Taken literally, it is easy to push that claim to absurdity. In their recent evaluation in this journal of the case for that recent action, Mark Toynbee et al make exactly that point: it would be unconventional at best to argue ‘that once a person becomes a doctor they are obliged to work under any conditions, at any time, with any number of patients’.1 What is lacking in the current debate, as in others for strikes in the past, are frameworks for assessing the ethics of doctors' strikes which take that reduction seriously.

The first step is to acknowledge the independence in principle of two important ethical questions. The first is that of how doctors should conduct their work as doctors: of what moral standards apply to them while acting as medical professionals. The second is that of for what reasons and to what extent they may temporarily suspend that work, as they do when obeying a full or partial strike.

In practice, there may be considerations which bridge those two questions. Politicians, employers and others may indeed argue that only patient outcomes—a concern for doctors as doctors—can ever morally justify taking industrial action. The point, however, is that there must be such an argument: it is not analytically true that those principles which dictate how doctors should conduct themselves in their work also determine when and how they may suspend that work in protest. Far too often we simply ignore the challenge to explain how distinctively medical ethical principles scale up.

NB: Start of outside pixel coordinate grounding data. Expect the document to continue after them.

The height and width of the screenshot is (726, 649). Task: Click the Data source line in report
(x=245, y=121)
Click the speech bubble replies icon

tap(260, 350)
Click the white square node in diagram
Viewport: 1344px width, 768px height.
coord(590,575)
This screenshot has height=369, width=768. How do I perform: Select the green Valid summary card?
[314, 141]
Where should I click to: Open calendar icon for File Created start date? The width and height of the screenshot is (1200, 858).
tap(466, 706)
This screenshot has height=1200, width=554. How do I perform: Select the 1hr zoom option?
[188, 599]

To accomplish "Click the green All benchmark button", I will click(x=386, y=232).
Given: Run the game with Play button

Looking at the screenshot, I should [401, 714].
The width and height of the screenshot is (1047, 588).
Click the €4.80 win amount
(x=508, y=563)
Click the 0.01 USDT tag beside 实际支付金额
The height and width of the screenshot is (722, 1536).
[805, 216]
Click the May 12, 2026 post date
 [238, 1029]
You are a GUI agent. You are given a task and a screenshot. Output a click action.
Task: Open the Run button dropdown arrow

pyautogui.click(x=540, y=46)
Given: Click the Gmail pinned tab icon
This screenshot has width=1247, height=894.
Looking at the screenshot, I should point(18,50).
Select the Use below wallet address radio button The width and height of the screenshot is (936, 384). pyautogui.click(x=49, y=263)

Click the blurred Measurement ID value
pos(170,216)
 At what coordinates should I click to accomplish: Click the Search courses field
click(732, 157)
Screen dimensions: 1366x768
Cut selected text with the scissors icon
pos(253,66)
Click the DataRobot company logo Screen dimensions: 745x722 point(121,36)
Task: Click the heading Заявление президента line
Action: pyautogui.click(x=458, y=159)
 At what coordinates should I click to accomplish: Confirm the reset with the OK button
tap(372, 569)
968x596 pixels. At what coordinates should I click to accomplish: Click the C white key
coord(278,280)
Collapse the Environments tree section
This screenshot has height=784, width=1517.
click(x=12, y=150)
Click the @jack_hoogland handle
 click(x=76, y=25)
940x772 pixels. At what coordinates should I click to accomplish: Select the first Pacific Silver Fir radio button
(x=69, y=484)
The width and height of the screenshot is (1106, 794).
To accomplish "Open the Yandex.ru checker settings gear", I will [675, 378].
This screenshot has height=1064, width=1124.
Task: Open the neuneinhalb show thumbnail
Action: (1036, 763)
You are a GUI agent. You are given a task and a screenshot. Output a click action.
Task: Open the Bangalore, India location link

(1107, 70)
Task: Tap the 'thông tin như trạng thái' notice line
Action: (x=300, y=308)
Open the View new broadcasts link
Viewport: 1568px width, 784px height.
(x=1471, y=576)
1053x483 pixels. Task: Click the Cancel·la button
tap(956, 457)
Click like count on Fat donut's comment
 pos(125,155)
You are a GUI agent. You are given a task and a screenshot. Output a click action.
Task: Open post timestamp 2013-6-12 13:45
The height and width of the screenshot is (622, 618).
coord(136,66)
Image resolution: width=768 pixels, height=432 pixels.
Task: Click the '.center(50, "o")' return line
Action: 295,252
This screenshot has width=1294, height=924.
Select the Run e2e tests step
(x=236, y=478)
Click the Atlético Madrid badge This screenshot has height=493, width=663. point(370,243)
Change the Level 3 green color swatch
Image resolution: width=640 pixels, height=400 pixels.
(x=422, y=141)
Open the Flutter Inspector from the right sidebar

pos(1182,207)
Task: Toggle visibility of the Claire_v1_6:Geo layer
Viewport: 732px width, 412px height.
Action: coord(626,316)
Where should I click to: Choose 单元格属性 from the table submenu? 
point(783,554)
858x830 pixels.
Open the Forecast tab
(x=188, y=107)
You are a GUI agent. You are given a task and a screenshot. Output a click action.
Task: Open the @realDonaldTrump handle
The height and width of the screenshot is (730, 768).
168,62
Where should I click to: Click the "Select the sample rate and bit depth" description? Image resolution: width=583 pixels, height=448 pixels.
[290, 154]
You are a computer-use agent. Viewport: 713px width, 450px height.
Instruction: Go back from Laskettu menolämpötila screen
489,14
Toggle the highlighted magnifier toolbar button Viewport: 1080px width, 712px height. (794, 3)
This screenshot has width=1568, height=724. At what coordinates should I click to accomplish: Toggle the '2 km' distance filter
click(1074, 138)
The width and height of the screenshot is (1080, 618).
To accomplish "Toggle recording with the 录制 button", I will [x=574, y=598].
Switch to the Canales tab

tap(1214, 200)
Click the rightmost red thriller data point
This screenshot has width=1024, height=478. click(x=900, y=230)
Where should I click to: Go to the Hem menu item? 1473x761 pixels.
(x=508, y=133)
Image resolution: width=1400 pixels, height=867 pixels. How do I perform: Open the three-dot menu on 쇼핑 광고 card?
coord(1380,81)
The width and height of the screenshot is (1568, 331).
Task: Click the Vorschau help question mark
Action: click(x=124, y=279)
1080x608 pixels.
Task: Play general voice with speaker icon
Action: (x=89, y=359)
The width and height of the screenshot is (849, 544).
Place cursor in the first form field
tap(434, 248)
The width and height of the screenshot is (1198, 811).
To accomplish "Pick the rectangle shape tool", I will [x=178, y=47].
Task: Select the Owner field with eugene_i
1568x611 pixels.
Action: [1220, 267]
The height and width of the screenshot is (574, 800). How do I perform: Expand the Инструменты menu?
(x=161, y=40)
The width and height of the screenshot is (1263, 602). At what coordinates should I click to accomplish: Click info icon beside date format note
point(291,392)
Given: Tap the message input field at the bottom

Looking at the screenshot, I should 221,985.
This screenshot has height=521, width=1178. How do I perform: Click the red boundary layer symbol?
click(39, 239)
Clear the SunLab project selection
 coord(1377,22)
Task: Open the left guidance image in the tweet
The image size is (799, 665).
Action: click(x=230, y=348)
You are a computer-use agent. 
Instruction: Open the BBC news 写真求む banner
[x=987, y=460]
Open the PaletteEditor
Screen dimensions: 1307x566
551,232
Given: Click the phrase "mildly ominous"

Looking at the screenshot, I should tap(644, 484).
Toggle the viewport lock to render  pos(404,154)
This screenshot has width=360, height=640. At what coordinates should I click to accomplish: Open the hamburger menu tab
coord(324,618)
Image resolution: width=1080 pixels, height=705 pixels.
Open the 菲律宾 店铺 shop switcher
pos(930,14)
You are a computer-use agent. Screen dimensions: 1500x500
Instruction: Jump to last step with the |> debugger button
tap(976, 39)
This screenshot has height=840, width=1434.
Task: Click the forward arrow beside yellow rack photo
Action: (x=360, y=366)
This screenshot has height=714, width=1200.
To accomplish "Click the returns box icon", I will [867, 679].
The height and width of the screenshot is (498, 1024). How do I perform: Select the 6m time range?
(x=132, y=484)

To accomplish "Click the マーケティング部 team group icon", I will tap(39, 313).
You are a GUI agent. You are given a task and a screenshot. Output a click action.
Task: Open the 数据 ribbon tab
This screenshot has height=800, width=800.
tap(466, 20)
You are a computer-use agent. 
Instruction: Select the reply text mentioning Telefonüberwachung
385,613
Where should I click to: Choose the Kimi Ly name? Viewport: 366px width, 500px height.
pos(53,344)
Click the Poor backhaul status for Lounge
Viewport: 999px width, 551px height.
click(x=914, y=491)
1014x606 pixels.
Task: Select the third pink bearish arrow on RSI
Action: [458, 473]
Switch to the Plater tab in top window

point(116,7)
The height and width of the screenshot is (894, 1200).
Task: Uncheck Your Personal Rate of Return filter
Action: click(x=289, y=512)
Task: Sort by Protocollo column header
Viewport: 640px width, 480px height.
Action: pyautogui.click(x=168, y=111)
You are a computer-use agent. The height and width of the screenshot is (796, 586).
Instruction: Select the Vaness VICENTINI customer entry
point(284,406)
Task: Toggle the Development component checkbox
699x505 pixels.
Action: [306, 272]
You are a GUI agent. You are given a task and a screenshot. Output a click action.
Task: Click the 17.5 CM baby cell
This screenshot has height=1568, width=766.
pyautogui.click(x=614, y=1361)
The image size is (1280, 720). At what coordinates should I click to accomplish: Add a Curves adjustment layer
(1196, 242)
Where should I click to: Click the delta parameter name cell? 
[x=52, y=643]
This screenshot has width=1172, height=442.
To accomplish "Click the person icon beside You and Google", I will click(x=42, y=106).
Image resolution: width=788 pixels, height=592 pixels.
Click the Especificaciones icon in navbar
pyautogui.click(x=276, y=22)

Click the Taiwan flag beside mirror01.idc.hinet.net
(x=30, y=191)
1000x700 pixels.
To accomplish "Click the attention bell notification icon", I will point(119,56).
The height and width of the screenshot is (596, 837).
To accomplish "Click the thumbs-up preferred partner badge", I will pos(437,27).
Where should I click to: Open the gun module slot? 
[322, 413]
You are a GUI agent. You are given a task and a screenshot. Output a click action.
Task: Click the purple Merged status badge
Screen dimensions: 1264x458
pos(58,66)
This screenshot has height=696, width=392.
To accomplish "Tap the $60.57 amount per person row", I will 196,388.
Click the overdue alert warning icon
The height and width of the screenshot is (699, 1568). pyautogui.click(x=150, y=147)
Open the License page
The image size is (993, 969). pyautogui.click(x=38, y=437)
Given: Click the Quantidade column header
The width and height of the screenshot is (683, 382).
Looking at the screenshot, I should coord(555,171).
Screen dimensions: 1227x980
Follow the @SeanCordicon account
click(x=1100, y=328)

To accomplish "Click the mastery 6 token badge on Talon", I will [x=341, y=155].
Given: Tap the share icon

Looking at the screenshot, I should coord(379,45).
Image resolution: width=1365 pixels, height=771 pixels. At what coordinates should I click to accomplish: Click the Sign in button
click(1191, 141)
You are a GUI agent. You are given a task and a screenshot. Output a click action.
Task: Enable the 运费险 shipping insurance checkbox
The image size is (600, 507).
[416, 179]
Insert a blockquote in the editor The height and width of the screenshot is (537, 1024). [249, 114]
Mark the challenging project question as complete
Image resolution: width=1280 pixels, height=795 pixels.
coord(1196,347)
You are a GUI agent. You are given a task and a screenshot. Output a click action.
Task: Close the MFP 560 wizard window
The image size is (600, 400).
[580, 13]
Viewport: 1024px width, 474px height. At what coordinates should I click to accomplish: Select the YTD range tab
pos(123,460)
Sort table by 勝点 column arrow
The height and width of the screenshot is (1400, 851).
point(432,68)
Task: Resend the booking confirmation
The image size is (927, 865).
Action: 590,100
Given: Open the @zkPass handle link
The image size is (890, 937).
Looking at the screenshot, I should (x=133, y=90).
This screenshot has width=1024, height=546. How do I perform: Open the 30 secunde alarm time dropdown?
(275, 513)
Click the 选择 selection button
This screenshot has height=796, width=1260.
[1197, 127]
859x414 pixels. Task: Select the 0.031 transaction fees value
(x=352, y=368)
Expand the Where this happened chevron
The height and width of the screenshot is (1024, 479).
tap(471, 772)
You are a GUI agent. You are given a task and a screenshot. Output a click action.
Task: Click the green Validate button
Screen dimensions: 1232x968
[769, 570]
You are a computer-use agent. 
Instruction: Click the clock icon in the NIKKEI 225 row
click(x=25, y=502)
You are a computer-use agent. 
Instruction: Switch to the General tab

In the following sections, I attempt to develop a framework for ethically assessing doctors' strikes which does take the separateness of those foregoing questions seriously. I suggest that my conclusions make clearer the case for the recent junior doctors' strikes in the UK, and in closing gesture towards a further ethical dimension to strikes which is too often overlooked: namely, the responsibilities of employers and others not to misrepresent or demonise those doctors who are engaged in or considering taking industrial action.

A distinctive ethics

There are two intuitive ways in which strikes by doctors are ethically distinctive. The first is the scale of the risks which are in principle involved: there may be far more serious consequences to suspending medical care than, say, public transport or postal services. In practice, when emergency care continues to be provided, the best evidence currently available suggests that doctors' strikes are not dangerous.2 ,3 Indeed, on the day of the English doctors' strike on 21 June 2012, inhospital mortality rates for admitted patients fell slightly for both elective and emergency care, repeating ‘the paradoxical pattern that mortality is either reduced or stays the same’.4

The second is the need to safeguard the patient–doctor relationship, ‘both now and for the future’.5 Besides the stakes involved, that relationship is precisely what makes the medical profession different from many others: maintaining trust and respect is important in medicine in a way that is simply not the case elsewhere. In Britain, the General Medical Council details how doctors who value that relationship are ‘competent, keep their knowledge and skills up to date, establish and maintain good relationships with patients and colleagues, are honest and trustworthy, and act with integrity and within the law’.6 In the USA, the American Medical Association lists a comparable range of demands, including that doctors provide care ‘with compassion and respect for human dignity and rights’ and, ‘while caring for a patient, regard responsibility to the patient as paramount’.7

As it happens, neither of those two distinctions demands that strikes be justified only by reference to patient outcomes. A strike should be less easy to justify the greater the threat which action poses to patients' trust in their doctors, but if patients understood why doctors were striking and were not dangerously disturbed by their reasons for doing so, it is far from obvious that it should matter in any additional way whether long-term patient well-being was the motive for the strike. The literature is full of claims that the ethics of doctors' strikes is more distinctive still—that strikes fall ‘uncomfortably close to conflicting with the primary role of the doctor’,8 or that the patient–doctor relationship is in some mystical way ‘sacred and ennobling’9—but it is short on substantive arguments for it being so. My suggestion here is that we do not have obvious reason to expect it to be more distinctive: the two points above capture what intuitively sets the medical profession apart.

Developing a framework

One of the best theoretical treatments of the ethics of doctors’ strikes is a paper by Mpho Selemogo, published in the Indian Journal of Medical Ethics in early 2014.10 Asserting an analogy between the intentional suspension of medical care and military conflict, Selemogo draws heavily on Thomist ‘just war’ or jus ad bellum theories to develop six ethical and political theoretical conditions for legitimate industrial action.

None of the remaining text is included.